Francisco Trincao's arrival at Wolves raised plenty of eyebrows earlier this month.
The 21-year-old, who had a staggering £420million release clause inserted in his contract when Barcelona snapped him up last year, could see his season-long loan become a permanent deal if he impresses at Molineux.
With a host of his fellow countrymen already in the squad, settling at his new club should not prove too difficult for the Portuguese ace.
But will the Premier League get to see the best of him?
Born in the north of Portugal, Trincao started out at his hometown club of Vianense before quickly catching the eye of some of the nation’s top scouts.
At the age of 10 he spent a year in Porto's youth ranks but the club opted not to take him on.
It was Braga, the second Primeira Liga side to offer Trincao a chance, where he would spend his formative years.
Gaining plenty of admirers while rising through his club’s youth ranks, a starring role in the 2018 Under-19 European Championship — where he notched five goals — was his breakthrough moment.
Shortly after that tournament, he was knocking on the door of Braga’s first team and by January 2020, Barcelona had seen enough to make their move.
Tough times in Catalonia
Signing for £25.5m in a deal that kicked in on July 1, 2020, it was thought Trincao may be able to force his way into Barca’s youthful XI as a regular starter last term.
But despite featuring in 28 LaLiga games in 2020-21, only three of those were starts.
Financial issues at the Camp Nou and the desire to tie Lionel Messi to a new contract have triggered a clearout of fringe players this summer — with Trincao one of those to fall victim.

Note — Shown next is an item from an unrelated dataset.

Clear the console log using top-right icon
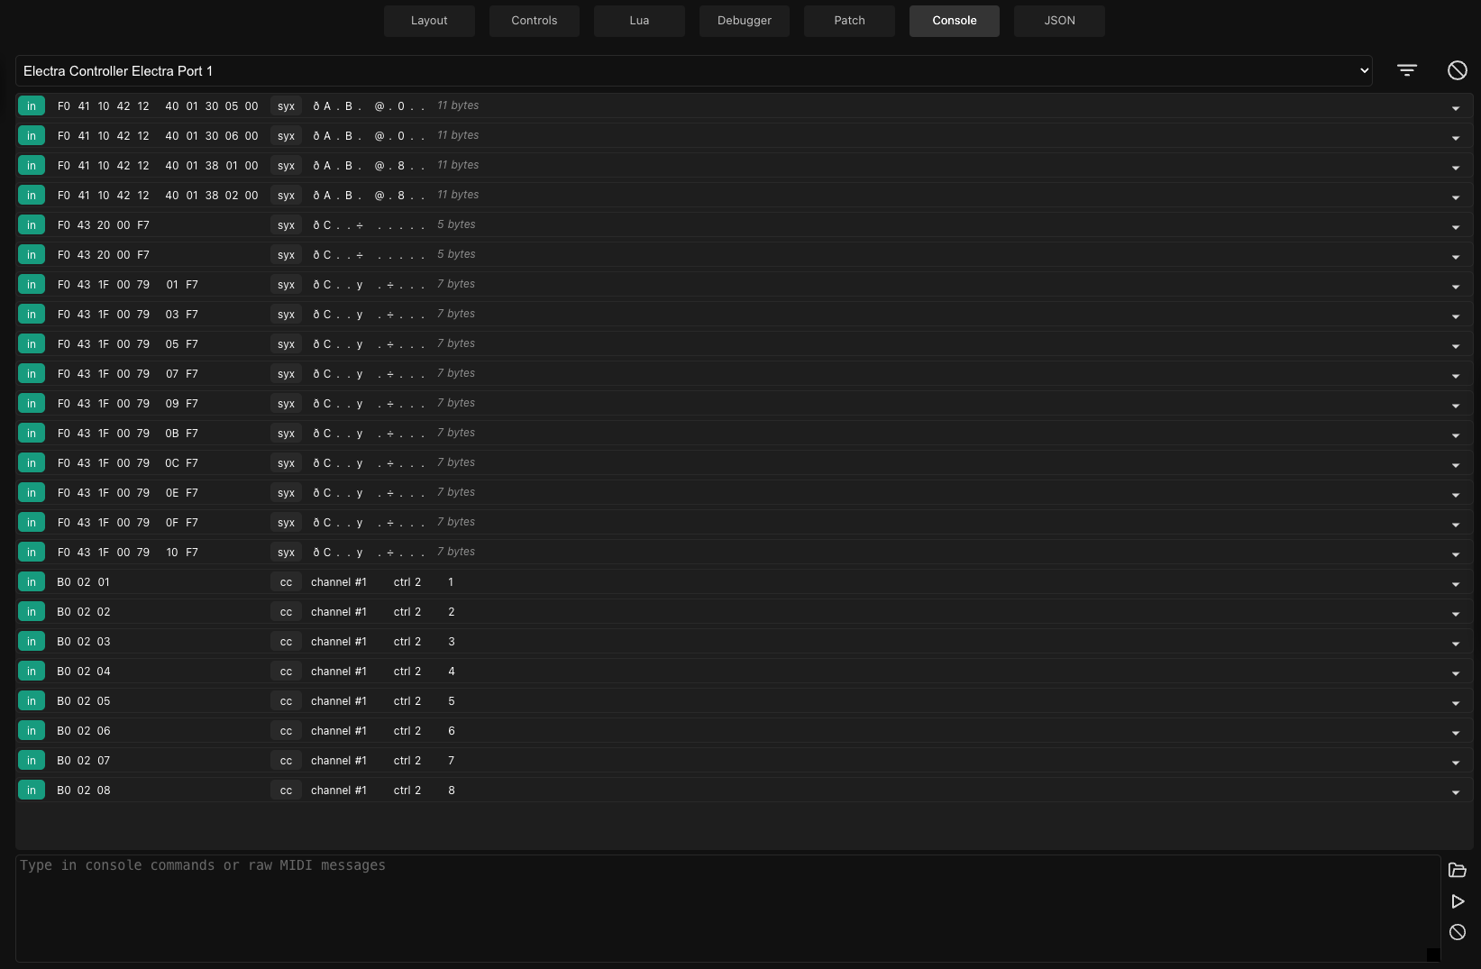This screenshot has width=1481, height=969. [x=1457, y=70]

One of his former coaches, ex-Braga academy head Jose Carvalho Araujo, recently told Sky Sports he was always sceptical over Trincao's big-money move to Barca.
He said: "It was the first challenge he had outside of his comfort zone and I do not think it was the best moment to be joining Barcelona as a young player.
"It was a transition stage for the club with all the troubles they had with Messi and the board.
"I do not know Ronald Koeman but he did not seem like a guy who would develop young talent."
Point to prove
Trincao's latest switch, which could become permanent for £25m next summer, is quite a coup for Wolves.
Technical director Scott Sellars said: "We've watched him a lot, especially over the last couple of months, so he's been on our radar for quite a while.
"He's got loads of quality — signing for Barcelona from Braga shows what potential he's got.
"At only 21, he has played quite a lot of games in LaLiga, so we think he's ready for the Premier League."
While Barcelona were quick to point out his potential to contribute goals and assists, Sellars suggests Wolves have been more impressed by his dynamism.
He added: "He's a player who drifts past people and he has a great change of direction when he's moving with the ball.
"He has great speed over two or three yards to change direction and get away from people, can score and create, and is an exciting player."
It has been a whirlwind two years for the Portuguese star, who has endured much upheaval in a short space of time.
Moving to a club where he has familiar faces — including childhood friend Pedro Neto — and a coach who nurtures young talent in Bruno Lage, Trincao could finally start to feel at home in the West Midlands.
Araujo certainly thinks so.
He said: "Knowing Lage, he understands how to motivate young players and give them the tools to improve.
"Trincao will be more mature for his experience at Barcelona and will also know some of the players at Wolves. It is more of a family environment for him."
If he is given a run of games and afforded some patience, the acquisition of Trincao may well turn out to be a masterstroke.
And with Wolves continuing their pre-season preparations against Real Betis on Saturday after losing 1-0 to Crewe last weekend, Lage will be keen to get Trincao up to speed as quickly as possible.
Francisco Trincao facts and stats
Position: Right wing
Former clubs: Barcelona (42 apps, three goals), Braga (48 apps, nine goals).